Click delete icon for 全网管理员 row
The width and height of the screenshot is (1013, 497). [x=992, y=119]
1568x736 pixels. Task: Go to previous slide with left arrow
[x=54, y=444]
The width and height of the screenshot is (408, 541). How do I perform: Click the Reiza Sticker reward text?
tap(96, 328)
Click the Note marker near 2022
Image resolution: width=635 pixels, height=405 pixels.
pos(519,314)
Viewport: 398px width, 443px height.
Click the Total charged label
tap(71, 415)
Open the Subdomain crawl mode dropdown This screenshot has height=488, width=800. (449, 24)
---
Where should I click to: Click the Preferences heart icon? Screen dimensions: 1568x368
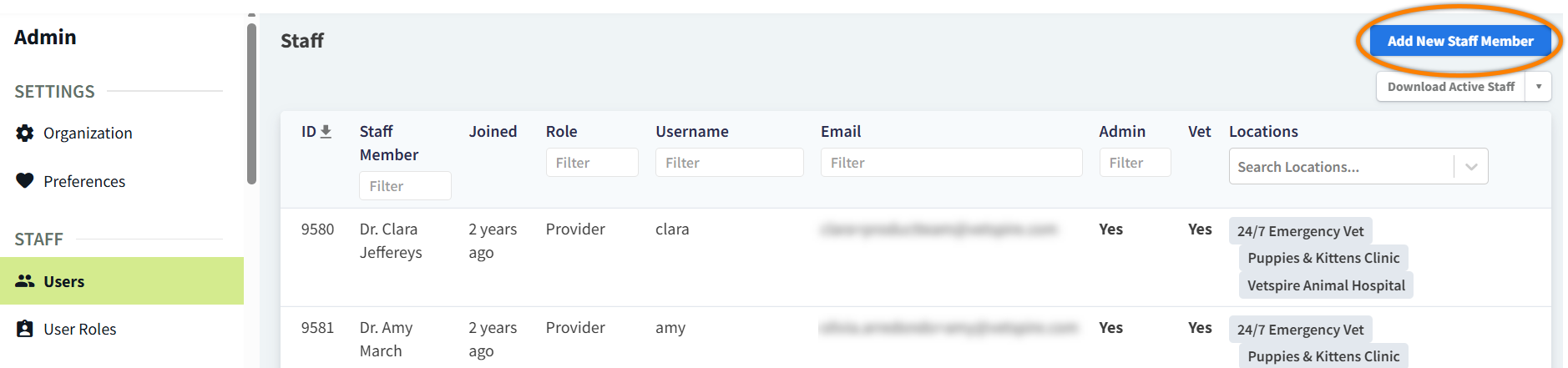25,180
---
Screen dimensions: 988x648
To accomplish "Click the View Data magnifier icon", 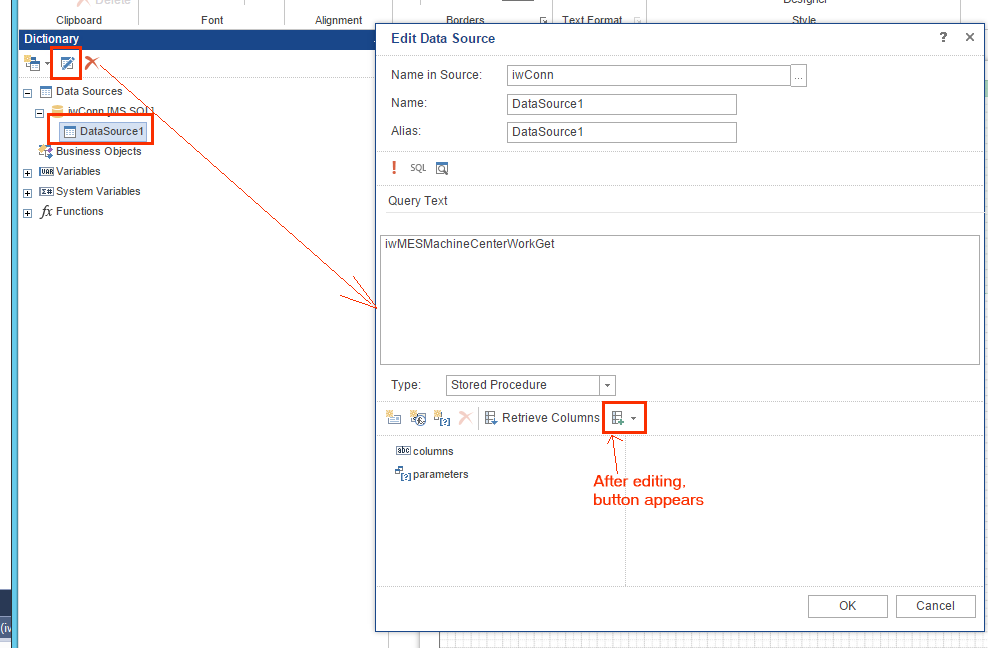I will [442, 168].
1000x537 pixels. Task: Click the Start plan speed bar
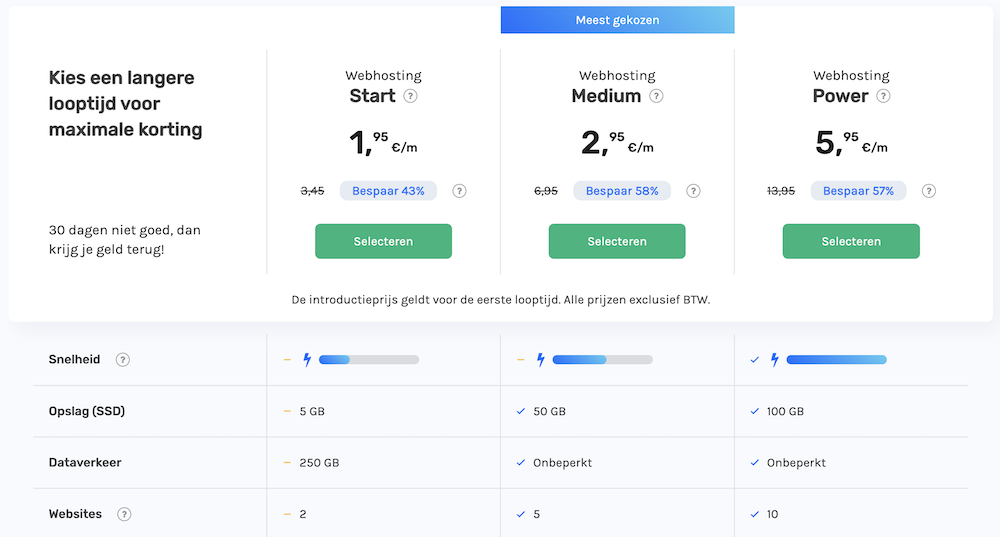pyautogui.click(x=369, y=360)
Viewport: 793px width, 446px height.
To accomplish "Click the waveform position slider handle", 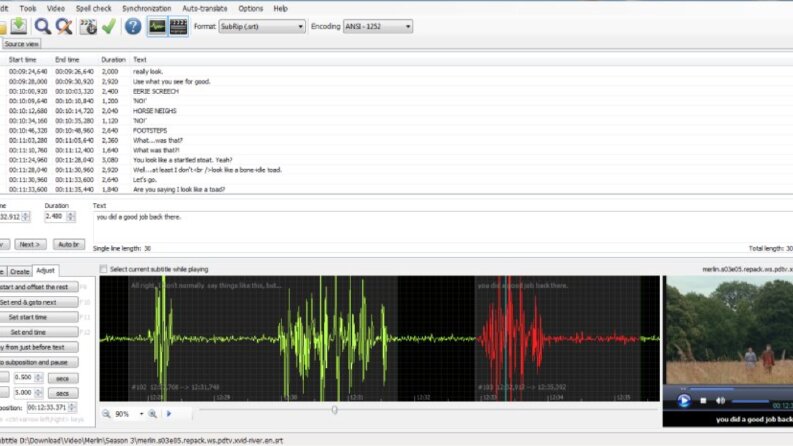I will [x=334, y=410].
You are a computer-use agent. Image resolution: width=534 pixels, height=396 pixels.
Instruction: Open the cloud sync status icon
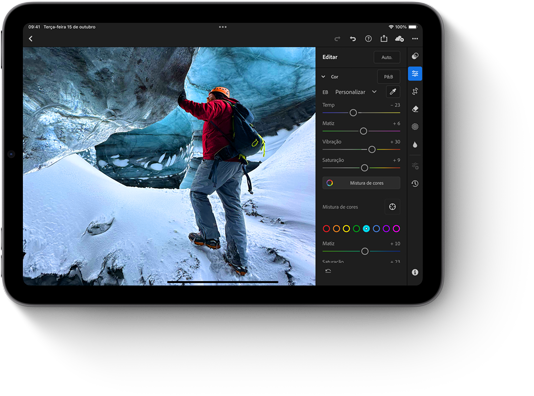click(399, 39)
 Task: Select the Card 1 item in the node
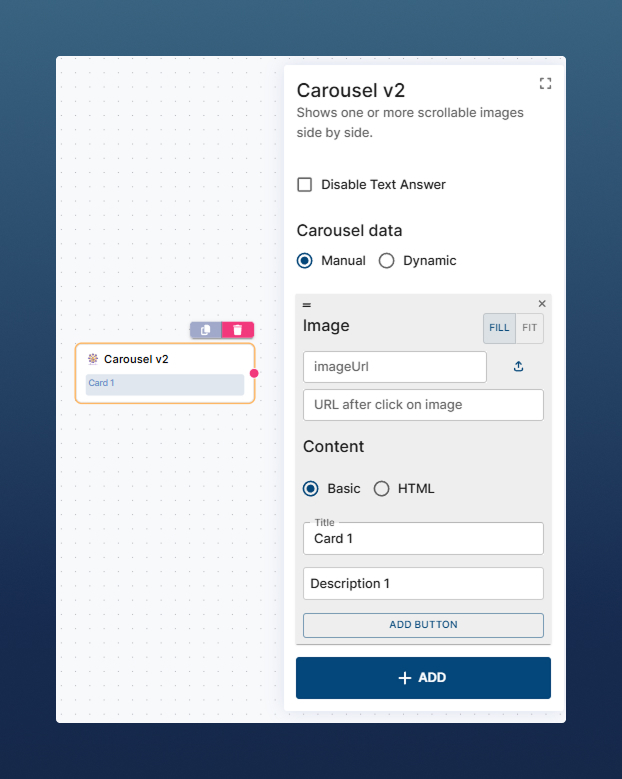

[YOUR ASSIGNMENT] Whenever a line of the records above contains the word "Viewport", it counts toward the total; give that total alone.

[ANSWER SECTION] 2